* Given problem
Rewrite the part that opens with the line containing "Select the Life menu item" and runs through the end of the items, renaming "Registration" to "Login" and keeping everything else unchanged. Leave the pictures out.

[Data on locating visible targets]
____________

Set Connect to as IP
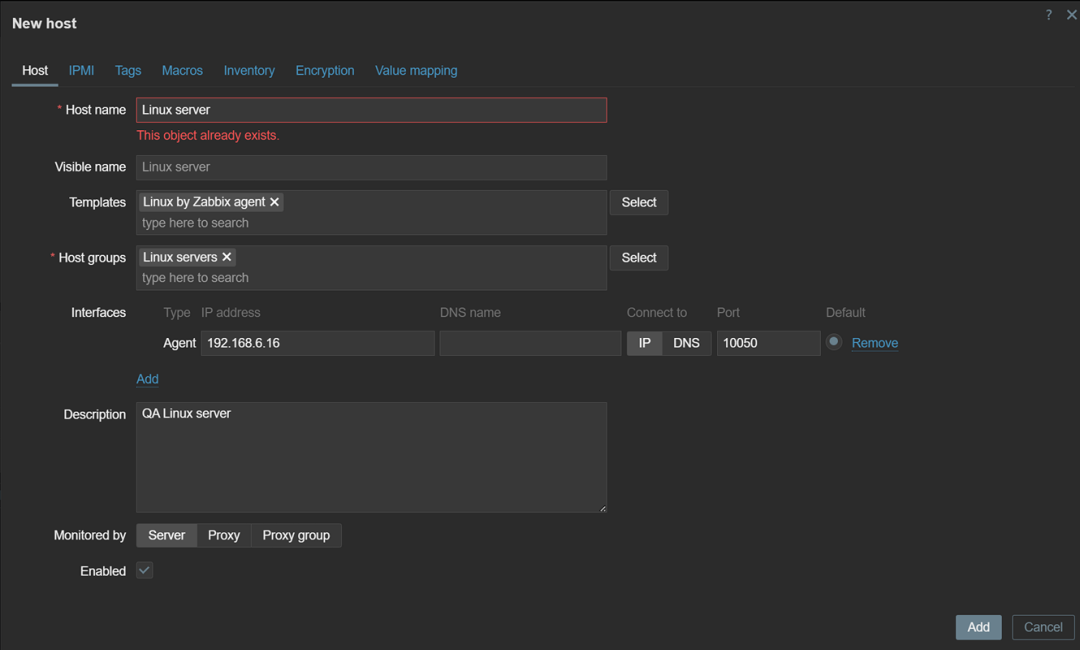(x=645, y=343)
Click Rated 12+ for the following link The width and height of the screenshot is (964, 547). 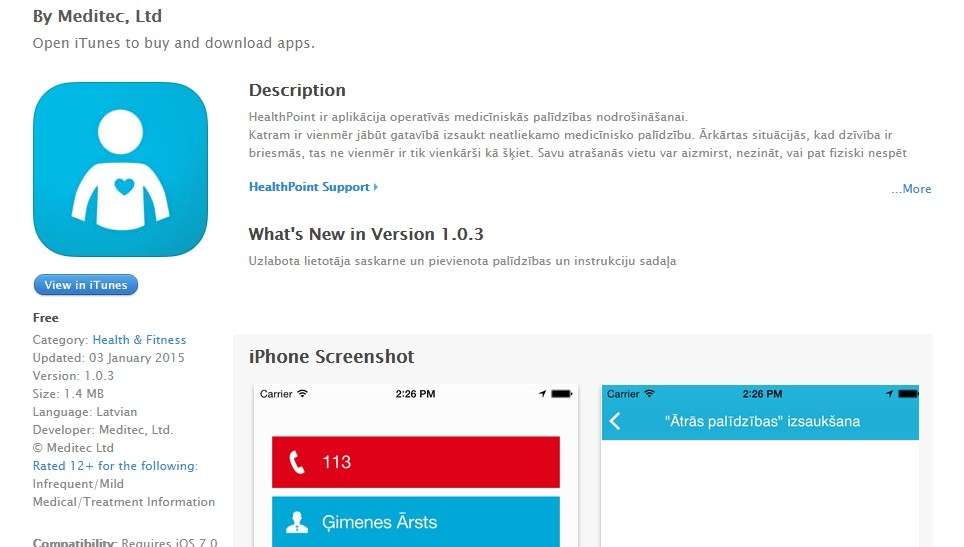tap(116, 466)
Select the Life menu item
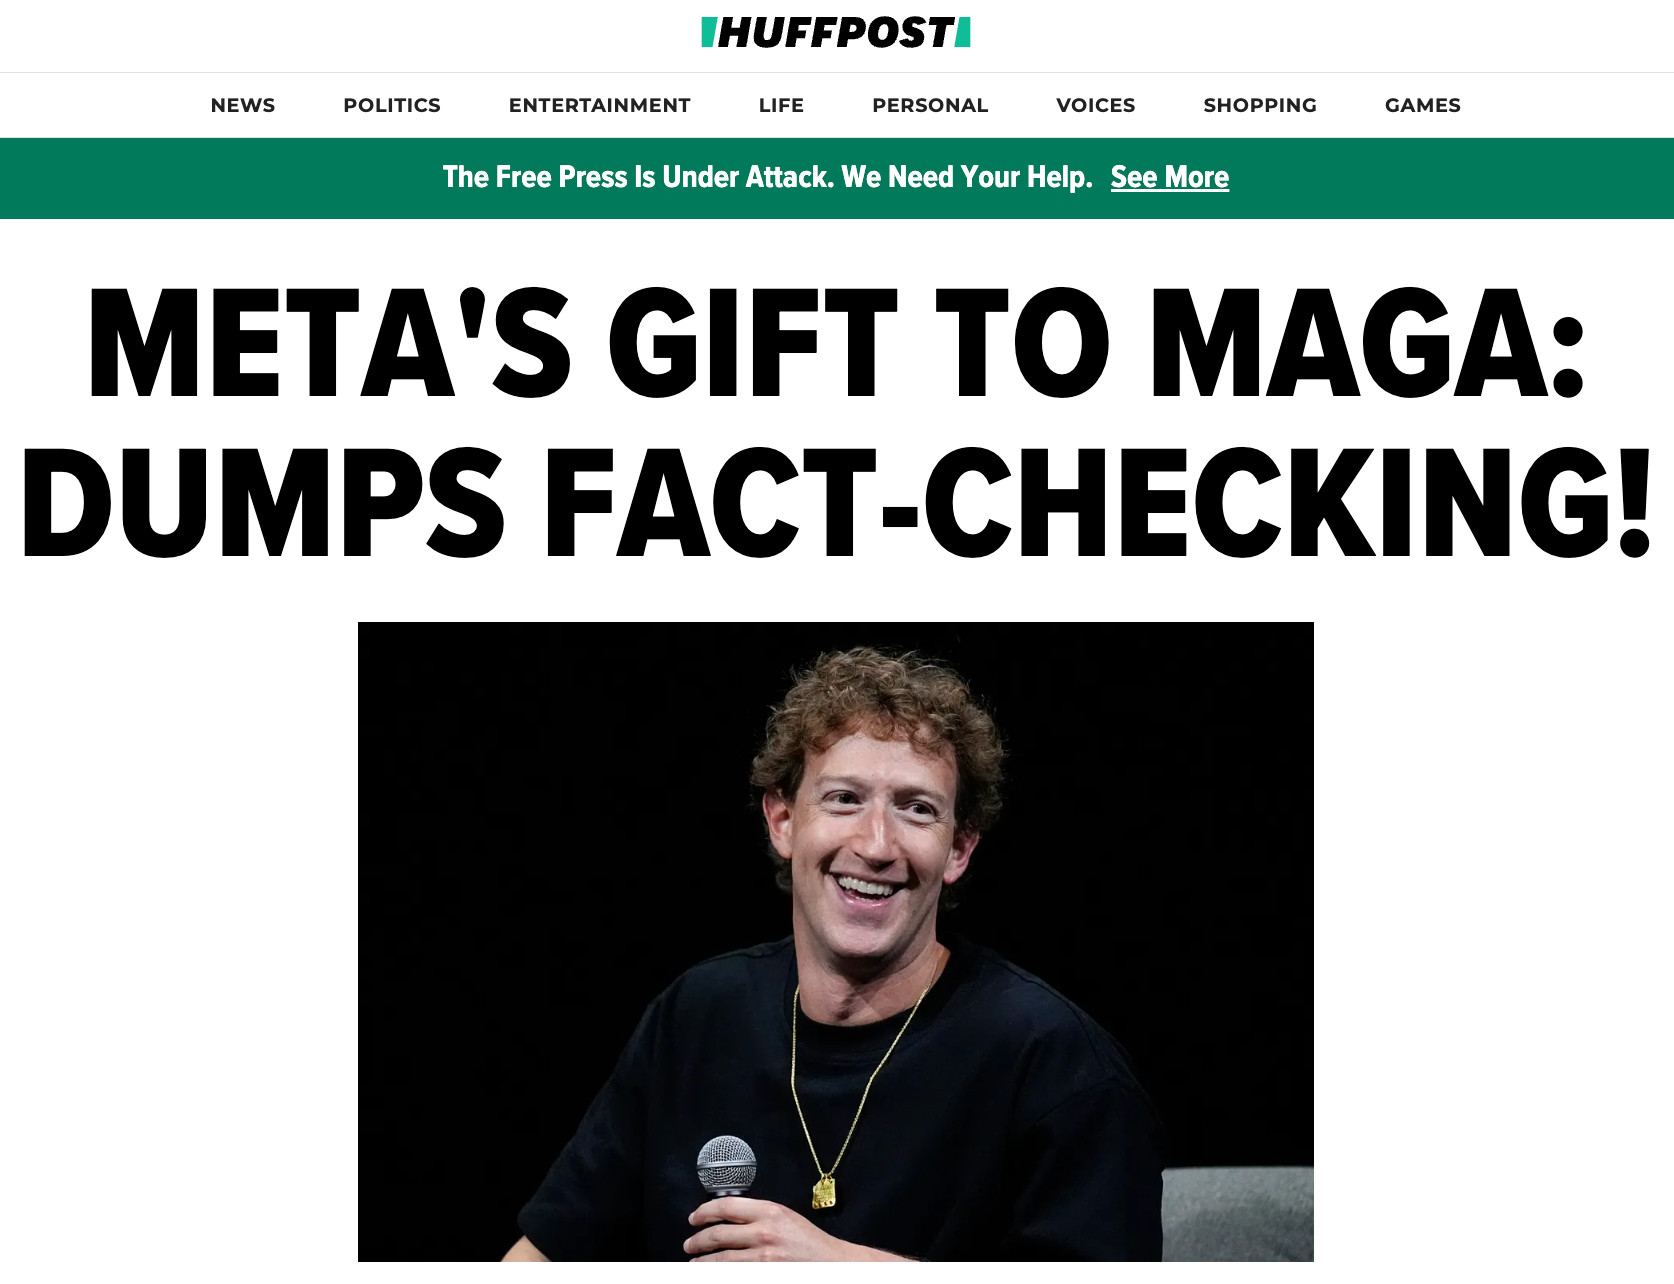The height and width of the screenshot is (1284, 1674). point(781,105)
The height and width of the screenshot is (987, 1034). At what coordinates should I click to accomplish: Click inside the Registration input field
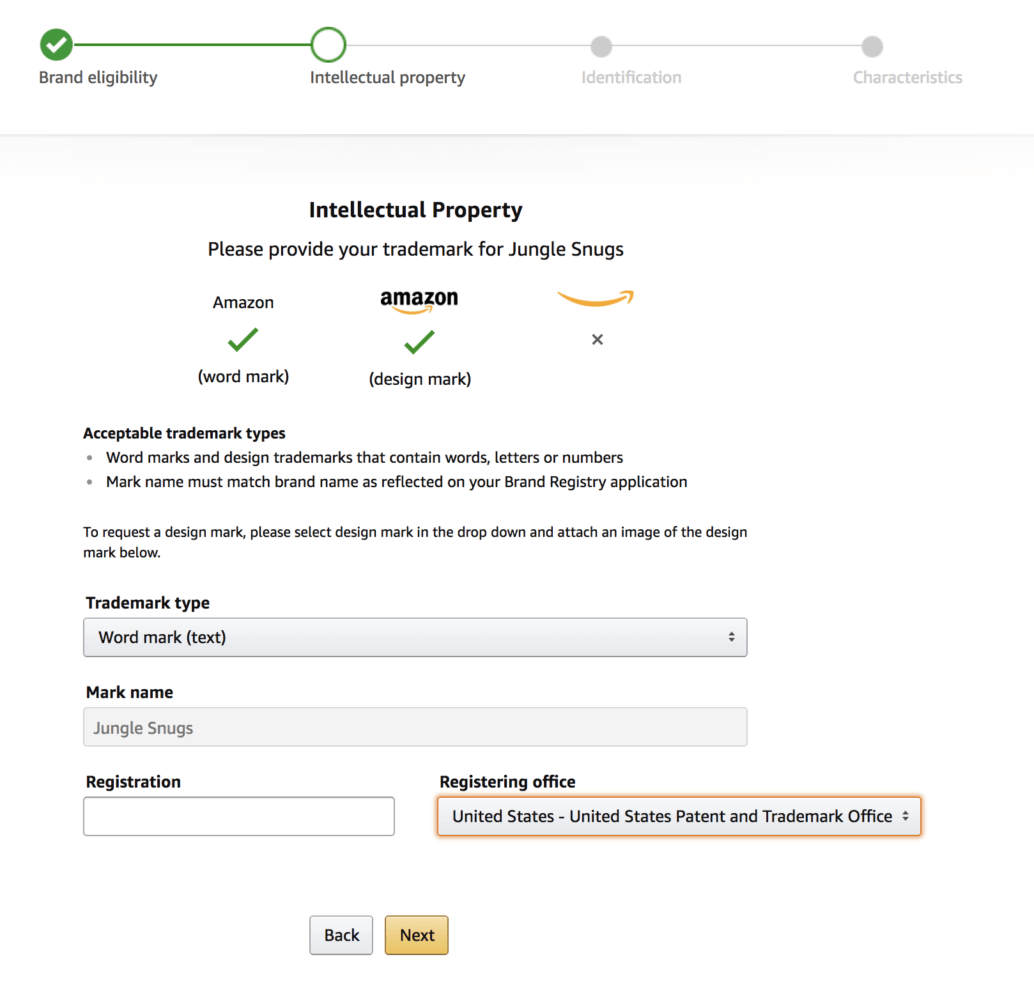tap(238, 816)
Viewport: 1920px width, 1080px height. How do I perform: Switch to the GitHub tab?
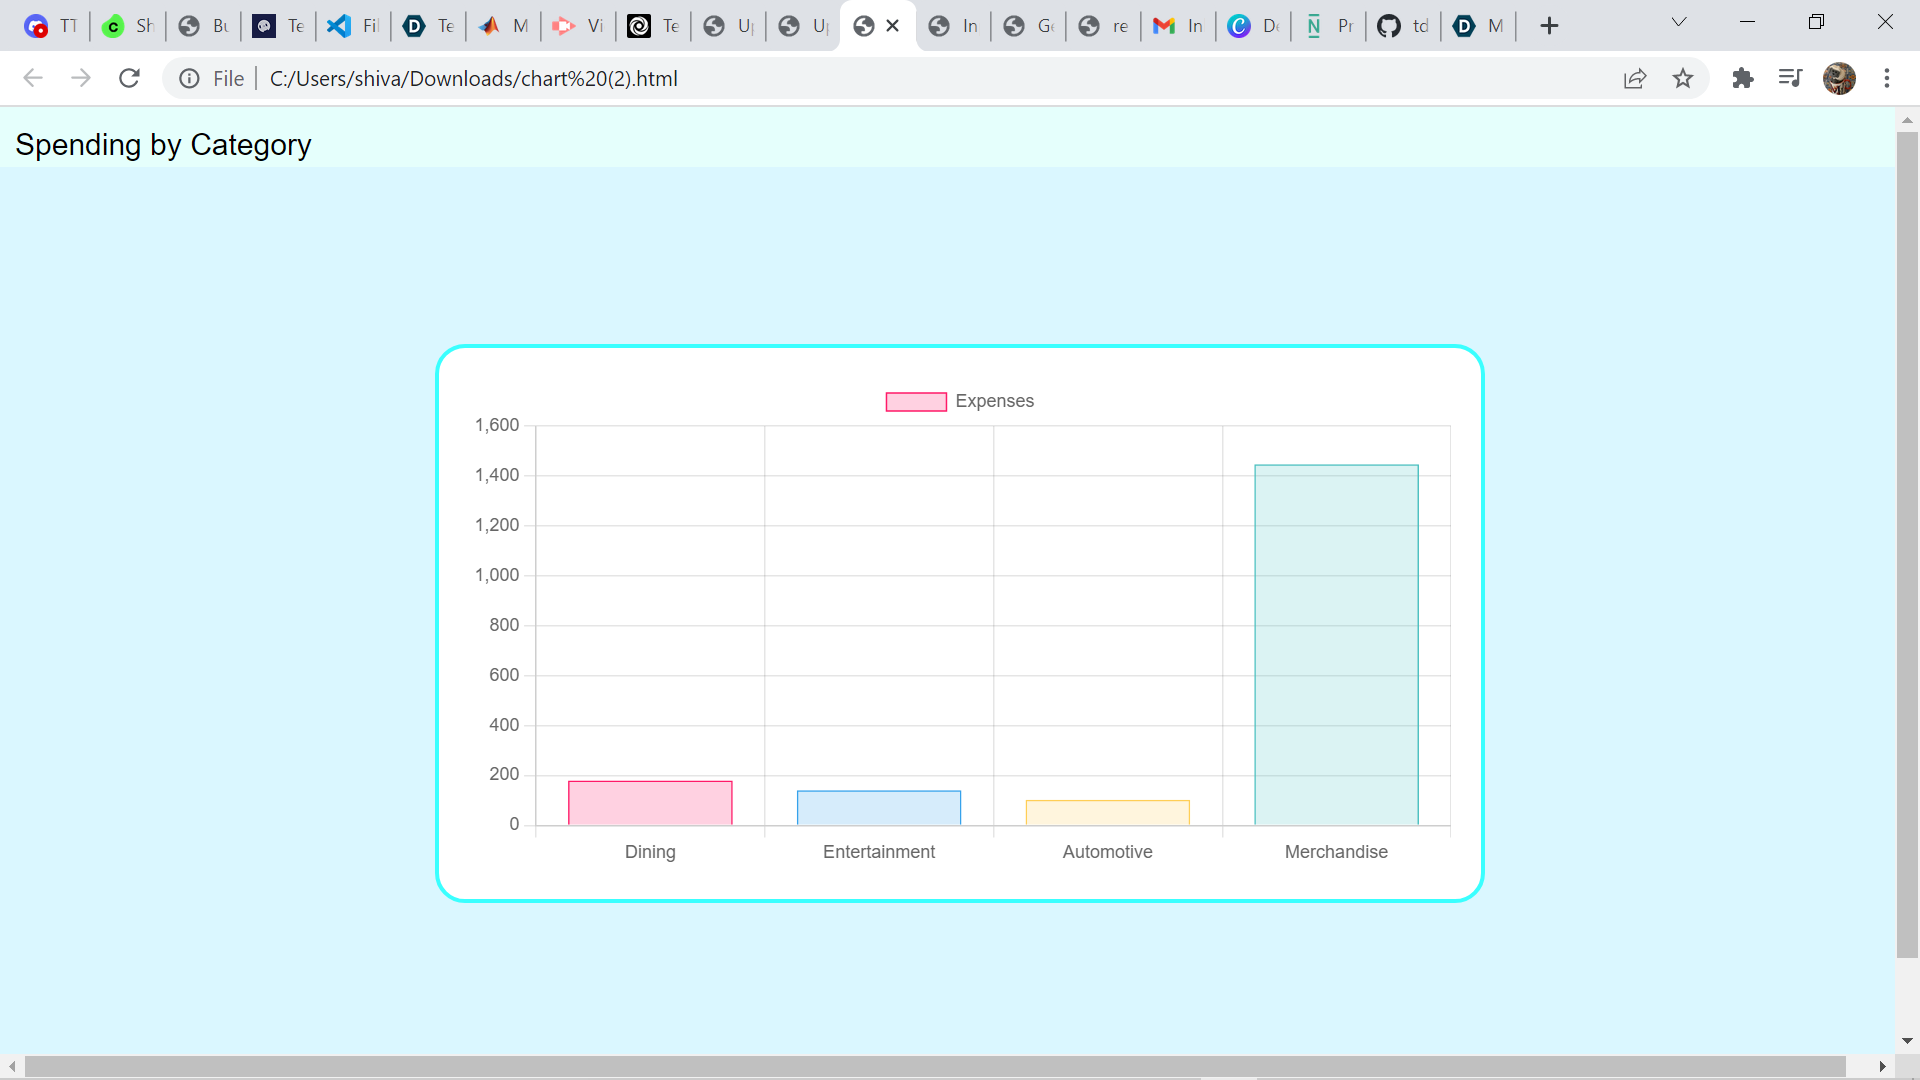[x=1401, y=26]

____________

* Solution to this task
Select the Life menu item
The height and width of the screenshot is (1284, 1674). point(781,105)
The height and width of the screenshot is (987, 1034). At what coordinates should I click to accomplish: Click inside the Login input field
tap(238, 816)
Viewport: 1920px width, 1080px height. How do I perform: Switch to the GitHub tab?
[x=1401, y=26]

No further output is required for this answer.